Monday, September 19, 2022

First Things First

"Head on downstairs and grab some time to yourself," my husband offered. I had an hour, at best, before the ravaging hoards would be looking for dinner. I raced to my office and began searching through my "Draft" folder to see what articles I could quickly complete.

So, you're not even going to spend some time in Scripture, first?

"I've got an hour," I protested. "I haven't got time for that right now."

I mean, not even a prayer?

"Ok, Jesus. Um, thank You for this time. May my words be Your words. Amen." And I dug in. Two hours later, dinner wasn't on the table, I think I'd deleted twice as much as I'd typed, and I stomped up the stairs annoyed. "Why can't these people make their own dinner," I thought. "There has to be a better way; I hardly have any time to work on the things I need to do. I get so tired of serving everyone else around here. Who serves me?" blah blah blah, murmur murmur

It was Martin Luther who said:

"I have so much to do today that I'm going to need to spend three hours in prayer in order to be able to get it all done."

I'm not sure whether everything on his list got checked off that day, but if it didn't, I know he was better for it.

Throughout Scripture, God requires of His people the "first fruits" of their labors. First fruits. Whatever we've got, His comes right off the top; whether it's our paychecks or "time to ourselves." He knows we are naturally self-centered. If we wait to give God His due, we get careless, distracted, forgetful at best. I think, more accurately, we figure nothing bad has happened yet; He won't miss it. And we go on about life as if we have control. 
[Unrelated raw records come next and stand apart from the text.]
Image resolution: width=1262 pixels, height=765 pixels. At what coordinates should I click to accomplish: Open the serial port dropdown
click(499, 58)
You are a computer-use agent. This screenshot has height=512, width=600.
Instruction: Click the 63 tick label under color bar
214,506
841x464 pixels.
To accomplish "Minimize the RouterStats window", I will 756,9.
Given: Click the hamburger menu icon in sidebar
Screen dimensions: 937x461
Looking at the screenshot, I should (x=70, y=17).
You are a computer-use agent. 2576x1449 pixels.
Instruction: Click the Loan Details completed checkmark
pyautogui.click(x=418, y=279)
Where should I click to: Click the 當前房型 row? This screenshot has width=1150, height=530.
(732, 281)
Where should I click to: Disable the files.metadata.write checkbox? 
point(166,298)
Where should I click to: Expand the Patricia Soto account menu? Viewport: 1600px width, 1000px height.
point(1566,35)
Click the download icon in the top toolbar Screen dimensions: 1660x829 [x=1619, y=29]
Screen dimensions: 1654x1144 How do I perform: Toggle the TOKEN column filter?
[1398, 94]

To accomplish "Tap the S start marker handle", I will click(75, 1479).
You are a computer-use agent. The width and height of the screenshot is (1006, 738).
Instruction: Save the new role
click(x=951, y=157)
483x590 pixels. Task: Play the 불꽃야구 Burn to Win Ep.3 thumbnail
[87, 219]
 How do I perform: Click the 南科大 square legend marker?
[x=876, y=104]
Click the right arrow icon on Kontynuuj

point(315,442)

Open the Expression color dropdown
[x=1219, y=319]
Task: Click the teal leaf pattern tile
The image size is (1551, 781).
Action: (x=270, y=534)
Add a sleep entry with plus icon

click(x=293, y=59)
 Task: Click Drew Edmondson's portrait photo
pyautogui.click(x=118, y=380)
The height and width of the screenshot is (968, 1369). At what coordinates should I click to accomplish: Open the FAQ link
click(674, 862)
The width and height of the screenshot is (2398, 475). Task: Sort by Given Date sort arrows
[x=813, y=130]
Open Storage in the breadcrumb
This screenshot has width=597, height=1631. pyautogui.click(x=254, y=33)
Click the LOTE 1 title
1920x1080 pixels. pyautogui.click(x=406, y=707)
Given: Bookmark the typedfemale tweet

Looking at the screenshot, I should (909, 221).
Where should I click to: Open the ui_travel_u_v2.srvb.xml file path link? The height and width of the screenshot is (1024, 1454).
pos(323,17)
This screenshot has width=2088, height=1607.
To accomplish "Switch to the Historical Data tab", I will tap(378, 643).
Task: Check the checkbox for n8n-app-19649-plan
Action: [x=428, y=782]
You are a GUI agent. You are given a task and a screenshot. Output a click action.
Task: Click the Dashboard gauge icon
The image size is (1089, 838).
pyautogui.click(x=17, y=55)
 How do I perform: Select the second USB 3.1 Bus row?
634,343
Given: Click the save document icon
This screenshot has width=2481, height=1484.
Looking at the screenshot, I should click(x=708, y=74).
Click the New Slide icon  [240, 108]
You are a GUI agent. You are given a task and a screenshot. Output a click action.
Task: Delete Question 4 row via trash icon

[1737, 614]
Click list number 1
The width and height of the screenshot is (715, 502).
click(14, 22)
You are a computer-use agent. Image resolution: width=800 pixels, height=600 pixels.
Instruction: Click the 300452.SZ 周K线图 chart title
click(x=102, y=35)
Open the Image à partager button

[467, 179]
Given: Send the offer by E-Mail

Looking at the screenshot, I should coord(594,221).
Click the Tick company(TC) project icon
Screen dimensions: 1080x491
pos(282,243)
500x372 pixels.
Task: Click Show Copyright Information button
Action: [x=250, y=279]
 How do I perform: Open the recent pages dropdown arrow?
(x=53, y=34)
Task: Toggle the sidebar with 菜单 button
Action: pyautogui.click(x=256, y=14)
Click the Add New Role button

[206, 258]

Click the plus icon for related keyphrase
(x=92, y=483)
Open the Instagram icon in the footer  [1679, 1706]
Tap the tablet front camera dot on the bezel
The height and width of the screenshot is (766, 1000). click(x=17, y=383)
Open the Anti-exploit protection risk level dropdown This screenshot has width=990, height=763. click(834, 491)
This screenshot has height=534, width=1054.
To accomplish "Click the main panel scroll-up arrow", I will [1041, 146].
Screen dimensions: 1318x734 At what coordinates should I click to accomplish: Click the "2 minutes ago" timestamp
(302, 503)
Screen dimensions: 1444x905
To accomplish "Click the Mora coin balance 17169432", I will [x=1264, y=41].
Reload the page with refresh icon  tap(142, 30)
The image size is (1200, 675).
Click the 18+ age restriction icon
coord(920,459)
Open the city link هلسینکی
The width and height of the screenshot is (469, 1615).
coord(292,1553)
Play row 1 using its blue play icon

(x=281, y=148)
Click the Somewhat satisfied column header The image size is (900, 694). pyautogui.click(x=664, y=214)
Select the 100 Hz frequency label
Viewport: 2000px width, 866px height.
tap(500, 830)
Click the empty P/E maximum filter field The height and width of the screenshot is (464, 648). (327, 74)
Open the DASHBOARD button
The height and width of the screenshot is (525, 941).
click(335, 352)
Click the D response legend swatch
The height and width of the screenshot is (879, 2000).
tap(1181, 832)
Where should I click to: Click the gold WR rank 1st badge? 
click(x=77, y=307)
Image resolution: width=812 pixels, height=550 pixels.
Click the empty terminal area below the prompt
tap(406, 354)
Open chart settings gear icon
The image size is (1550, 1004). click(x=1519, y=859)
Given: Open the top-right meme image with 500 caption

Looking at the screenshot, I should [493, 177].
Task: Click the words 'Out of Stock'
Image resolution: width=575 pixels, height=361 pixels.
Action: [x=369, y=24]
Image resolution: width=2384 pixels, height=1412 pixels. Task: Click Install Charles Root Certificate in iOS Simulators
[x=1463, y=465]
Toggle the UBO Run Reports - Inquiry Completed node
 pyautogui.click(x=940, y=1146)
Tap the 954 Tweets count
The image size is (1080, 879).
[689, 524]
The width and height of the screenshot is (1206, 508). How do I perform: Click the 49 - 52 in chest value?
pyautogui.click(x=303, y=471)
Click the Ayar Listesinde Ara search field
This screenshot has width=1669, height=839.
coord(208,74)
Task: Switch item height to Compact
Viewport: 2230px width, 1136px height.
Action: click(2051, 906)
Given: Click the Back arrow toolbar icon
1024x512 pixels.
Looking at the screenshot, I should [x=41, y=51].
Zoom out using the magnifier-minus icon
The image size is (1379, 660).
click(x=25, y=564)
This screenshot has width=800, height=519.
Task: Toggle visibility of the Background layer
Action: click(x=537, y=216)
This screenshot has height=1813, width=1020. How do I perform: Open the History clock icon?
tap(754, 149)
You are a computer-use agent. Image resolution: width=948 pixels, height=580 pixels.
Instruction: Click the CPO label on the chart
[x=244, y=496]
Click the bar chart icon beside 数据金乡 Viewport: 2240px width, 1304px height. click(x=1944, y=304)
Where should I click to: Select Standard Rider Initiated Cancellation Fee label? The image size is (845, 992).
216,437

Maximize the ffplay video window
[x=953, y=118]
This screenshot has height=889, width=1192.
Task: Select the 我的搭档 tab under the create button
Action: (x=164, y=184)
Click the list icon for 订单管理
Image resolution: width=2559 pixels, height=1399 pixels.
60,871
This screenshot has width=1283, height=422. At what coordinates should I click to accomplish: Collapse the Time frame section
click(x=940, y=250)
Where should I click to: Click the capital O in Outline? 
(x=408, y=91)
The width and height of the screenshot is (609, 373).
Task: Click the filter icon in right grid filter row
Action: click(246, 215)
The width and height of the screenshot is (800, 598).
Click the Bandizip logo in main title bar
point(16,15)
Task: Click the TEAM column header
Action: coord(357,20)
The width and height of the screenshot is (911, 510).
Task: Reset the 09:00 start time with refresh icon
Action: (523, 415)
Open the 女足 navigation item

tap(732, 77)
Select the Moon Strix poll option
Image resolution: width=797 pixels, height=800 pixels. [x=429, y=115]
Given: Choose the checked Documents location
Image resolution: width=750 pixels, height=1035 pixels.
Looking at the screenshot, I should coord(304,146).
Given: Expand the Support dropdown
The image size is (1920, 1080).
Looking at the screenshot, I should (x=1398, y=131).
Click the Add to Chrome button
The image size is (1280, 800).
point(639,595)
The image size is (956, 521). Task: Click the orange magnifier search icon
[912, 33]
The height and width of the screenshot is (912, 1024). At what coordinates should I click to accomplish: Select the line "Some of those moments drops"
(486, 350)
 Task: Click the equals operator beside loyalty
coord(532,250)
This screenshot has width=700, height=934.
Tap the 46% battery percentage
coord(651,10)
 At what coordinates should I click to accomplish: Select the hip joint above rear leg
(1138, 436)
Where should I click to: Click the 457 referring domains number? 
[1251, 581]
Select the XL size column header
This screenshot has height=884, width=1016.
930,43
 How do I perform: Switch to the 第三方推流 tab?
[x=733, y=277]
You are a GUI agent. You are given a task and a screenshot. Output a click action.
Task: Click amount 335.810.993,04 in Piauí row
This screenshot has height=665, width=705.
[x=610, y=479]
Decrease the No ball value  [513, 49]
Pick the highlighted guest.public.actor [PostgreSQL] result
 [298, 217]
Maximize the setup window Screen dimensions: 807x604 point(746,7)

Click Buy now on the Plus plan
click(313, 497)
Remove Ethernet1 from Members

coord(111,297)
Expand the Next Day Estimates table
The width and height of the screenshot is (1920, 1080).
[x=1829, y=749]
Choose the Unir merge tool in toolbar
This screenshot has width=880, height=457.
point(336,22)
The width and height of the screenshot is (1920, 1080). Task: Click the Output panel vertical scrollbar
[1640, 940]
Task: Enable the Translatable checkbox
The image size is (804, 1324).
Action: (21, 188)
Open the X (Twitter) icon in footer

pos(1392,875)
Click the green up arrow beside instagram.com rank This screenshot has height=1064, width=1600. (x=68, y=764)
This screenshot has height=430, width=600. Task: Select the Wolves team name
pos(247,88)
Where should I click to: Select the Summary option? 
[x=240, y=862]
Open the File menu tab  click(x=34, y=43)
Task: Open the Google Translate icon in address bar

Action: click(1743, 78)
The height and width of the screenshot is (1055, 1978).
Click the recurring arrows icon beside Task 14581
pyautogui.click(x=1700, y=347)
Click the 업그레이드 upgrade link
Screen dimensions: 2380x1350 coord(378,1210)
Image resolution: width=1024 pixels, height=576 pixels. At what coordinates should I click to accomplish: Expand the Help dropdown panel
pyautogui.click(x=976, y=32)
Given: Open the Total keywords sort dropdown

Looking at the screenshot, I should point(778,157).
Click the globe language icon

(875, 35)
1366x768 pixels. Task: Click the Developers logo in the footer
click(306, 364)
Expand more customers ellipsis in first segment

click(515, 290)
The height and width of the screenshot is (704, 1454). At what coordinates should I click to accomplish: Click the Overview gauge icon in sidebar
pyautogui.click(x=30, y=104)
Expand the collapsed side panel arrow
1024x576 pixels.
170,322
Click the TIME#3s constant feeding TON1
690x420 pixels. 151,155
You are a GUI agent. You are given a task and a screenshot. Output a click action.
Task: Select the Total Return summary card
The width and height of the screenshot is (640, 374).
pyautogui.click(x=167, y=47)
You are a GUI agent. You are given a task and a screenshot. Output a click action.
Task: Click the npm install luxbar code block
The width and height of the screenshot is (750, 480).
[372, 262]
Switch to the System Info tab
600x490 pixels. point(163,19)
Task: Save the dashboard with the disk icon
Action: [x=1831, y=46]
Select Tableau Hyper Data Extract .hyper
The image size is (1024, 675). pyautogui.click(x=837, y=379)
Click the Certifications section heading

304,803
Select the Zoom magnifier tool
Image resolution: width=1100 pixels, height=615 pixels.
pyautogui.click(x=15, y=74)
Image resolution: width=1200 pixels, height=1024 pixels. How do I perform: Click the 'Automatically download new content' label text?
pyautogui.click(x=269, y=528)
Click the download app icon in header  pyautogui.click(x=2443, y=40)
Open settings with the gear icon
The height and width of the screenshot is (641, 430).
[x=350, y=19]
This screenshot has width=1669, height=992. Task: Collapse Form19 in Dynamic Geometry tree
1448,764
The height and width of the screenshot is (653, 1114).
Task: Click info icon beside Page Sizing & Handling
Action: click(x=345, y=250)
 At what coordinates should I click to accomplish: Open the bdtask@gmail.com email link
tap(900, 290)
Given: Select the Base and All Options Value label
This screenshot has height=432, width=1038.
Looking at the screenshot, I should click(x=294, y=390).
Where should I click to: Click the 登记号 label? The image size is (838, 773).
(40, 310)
You see, I know I get more done when I pray. I know the thoughts and words pour out of me almost too quickly to type them, when I come to God first, giving Him all my attention and seeking His plan for that time. Whether it be an hour or only a minute or two, a heart poured out in earnest first, is what God requires and what works best if I am to hear His voice (even if it doesn't make print). I know this. But there are times I am too stubborn, too self-seeking, too rebellious to listen to even my own good sense telling me what is best. Those are the times that end up most often, in frustration. I can't seem to find the words. My ideas go completely off the rails. And my family becomes more of a burden to me than a blessing. Not really, but that's how badly my entire perspective is affected in my rebellion.

I have so much to do today, I must first spend as much time with God as He directs. May that be the standard for all our endeavors.